13/03/2024 | FRANCE | N°24/00039

France | France, Cour d'appel de Chambéry, Première présidence, 13 mars 2024, 24/00039


COUR D'APPEL DE CHAMBERY

----------------

Première Présidence







ORDONNANCE



STATUANT SUR L'APPEL D'UNE ORDONNANCE DU JUGE DES LIBERTÉS ET DE LA DÉTENTION EN MATIERE DE SOINS PSYCHIATRIQUES





du Mercredi 13 Mars 2024







N° RG 24/00039 - N° Portalis DBVY-V-B7I-HN5G





Appelant

M. [M] [P]

né le 05 Juillet 1975 à [Localité 7]

[Adresse 1]

[Localité 3]

hospitalisé à l'EPSM74

assisté de Me Mokrane OUAR, avocat désigné

d'office inscrit au barreau de CHAMBERY



Appelés à la cause

Etablissement EPSM 74

[Adresse 5]

[Adresse 5]

[Localité 3]

non comparant



UDAF DE LA HAUTE SAVOIE (curateur)

[Adresse 2]

[Localité 4]

...

COUR D'APPEL DE CHAMBERY

----------------

Première Présidence

ORDONNANCE

STATUANT SUR L'APPEL D'UNE ORDONNANCE DU JUGE DES LIBERTÉS ET DE LA DÉTENTION EN MATIERE DE SOINS PSYCHIATRIQUES

du Mercredi 13 Mars 2024

N° RG 24/00039 - N° Portalis DBVY-V-B7I-HN5G

Appelant

M. [M] [P]

né le 05 Juillet 1975 à [Localité 7]

[Adresse 1]

[Localité 3]

hospitalisé à l'EPSM74

assisté de Me Mokrane OUAR, avocat désigné d'office inscrit au barreau de CHAMBERY

Appelés à la cause

Etablissement EPSM 74

[Adresse 5]

[Adresse 5]

[Localité 3]

non comparant

UDAF DE LA HAUTE SAVOIE (curateur)

[Adresse 2]

[Localité 4]

non comparant

Partie Jointe :

Le Procureur Général - Cour d'Appel de CHAMBERY - Palais de Justice - 73018 CHAMBERY CEDEX - dossier communiqué et réquisitions écrites

*********

DEBATS :

L'affaire a été débattue publiquement, à l'audience du mercredi 13 mars 2024 à 10h devant Monsieur Cyril GUYAT, conseiller à la cour d'appel de Chambéry, délégué par ordonnance de Madame la première présidente, pour prendre les mesures prévues aux dispositions de la loi n° 2011-803 du 5 juillet 2011 relative aux droits et à la protection des personnes faisant l'objet de soins psychiatriques et aux modalités de prise en charge, assisté de Madame Sophie Messa, greffière

L'affaire a été mise en délibéré au 13 mars 2024 après-midi,

***

Le 27 février 2024, M. [M] [P] a été admis, par décision du même jour du directeur de l'EPSM 74, en soins psychiatriques sans consentement en raison d'un péril imminent.

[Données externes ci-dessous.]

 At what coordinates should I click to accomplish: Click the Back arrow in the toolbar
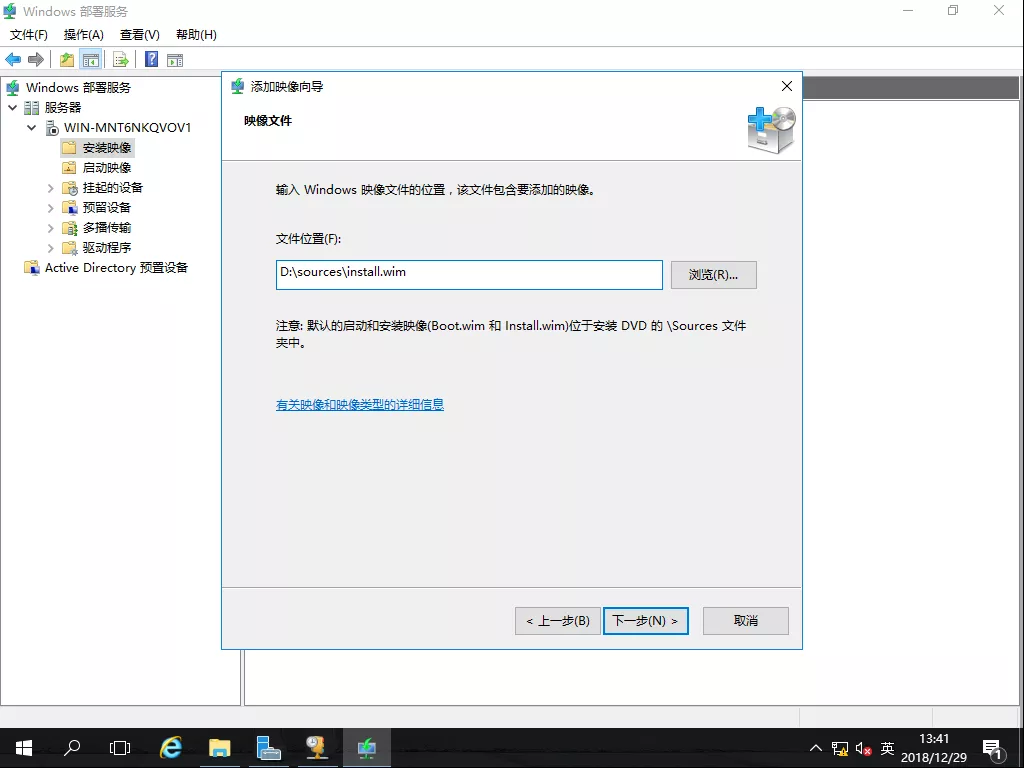click(x=13, y=59)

Le certificat médical d'admission en date du 27 février 2024 mentionnait que le patient souffrait de schizophrénie, présentait une conduite inappropriée, une tendance à la fuite, des idées suicidaires, semblait ne pas comprendre quel était son état de santé, qu'il existait un péril imminent en raison de son état neuro-cognitif et de la nécessité d'un traitement adapté sous surveillance médicale spécialisée.

Le patient a indiqué qu'il ne souhaitait pas qu'on informe un membre de sa famille ou autre de son hospitalisation. Il a été visité par sa s'ur le 28 février 2024.

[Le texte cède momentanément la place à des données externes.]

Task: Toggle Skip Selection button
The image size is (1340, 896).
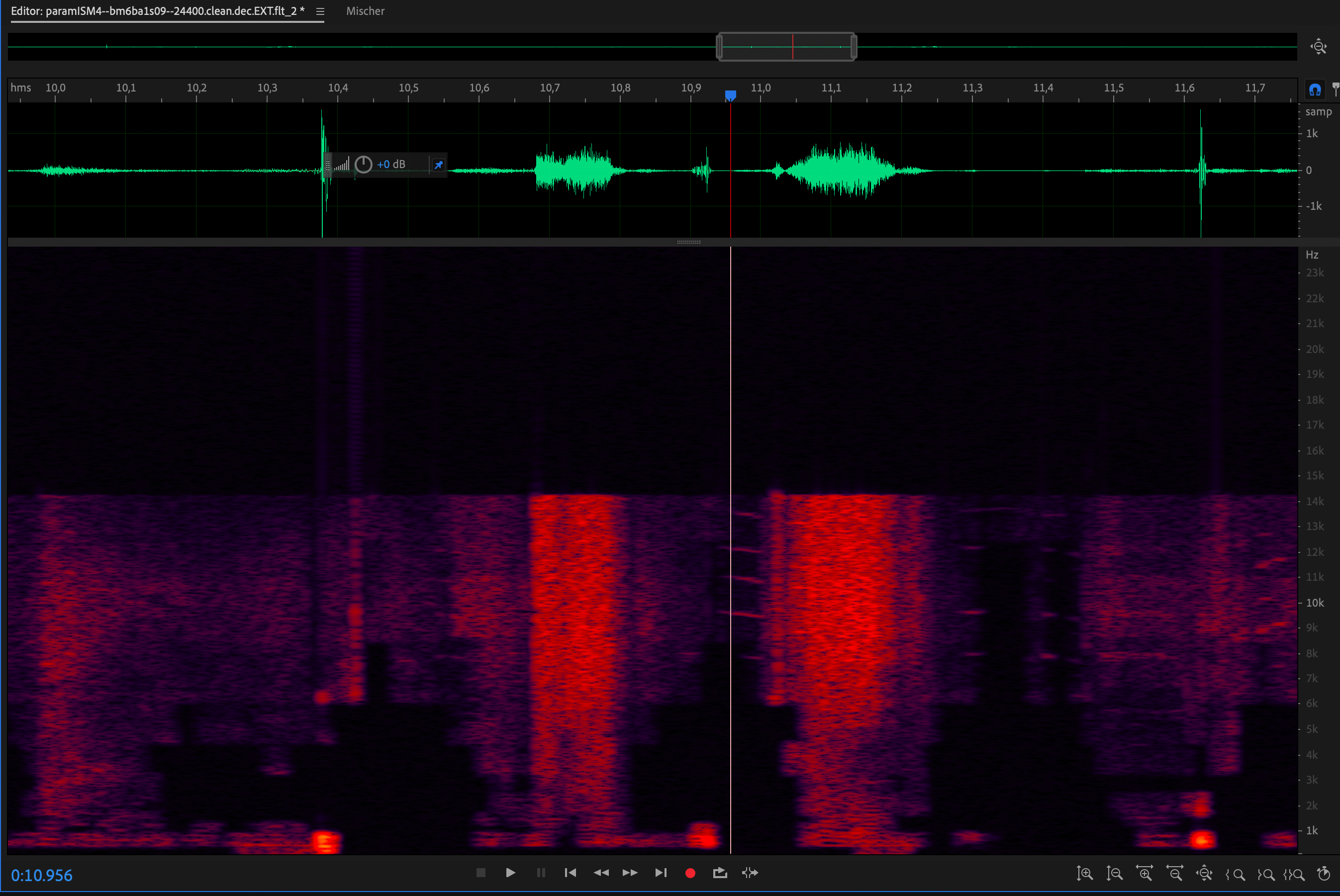Action: tap(750, 873)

Le certificat médical des 24h du 28 février 2024 mentionnait que le patient souffrait d'une psychose chronique, avait déjà bénéficié d'hospitalisations et avait été réadmis la veille par les urgences de [Localité 6] pour troubles de comportement sur décompensation de sa pathologie. Au jour de l'examen il présentait des pensées désorganisées avec propos incohérents, décrivait des hallucinations intrapsychiques qui s'imposaient à lui et commentaient ses actes, disait avoir des moments d'envies suicidaires. Il était dans le déni de ses troubles et ne se montrait pas impliqué dans les soins. Son état clinique nécessitait une surveillance avec reprise des traitements et réévaluation en hospitalisation.

Le certificat médical des 72 heures du 1er mars 2024 indiquait que le patient, qui avait été hospitalisé à [Localité 6] en raison d'une dégradation importante de son état somatique et d'une majoration de ses angoisses et d'idées suicidaires, avait fugué de l'hôpital, verbalisant des souhaits d'euthanasie et des propos incohérents, ce qui avait nécessité son hospitalisation. Au jour de l'entretien, l'état clinique tant somatique que psychiatrique demeurait instable. Le patient verbalisait des hallucinations générant des angoisses et un sentiment d'insécurité. Sa critique de ses idées suicidaires restait très partielle. Il n'avait pas conscience de ses troubles, était méfiant et réticent aux soins. Il nécessitait toujours une surveillance rapprochée et l'adaptation de son traitement. Son état ne lui permettait pas de donner un consentement valide aux soins.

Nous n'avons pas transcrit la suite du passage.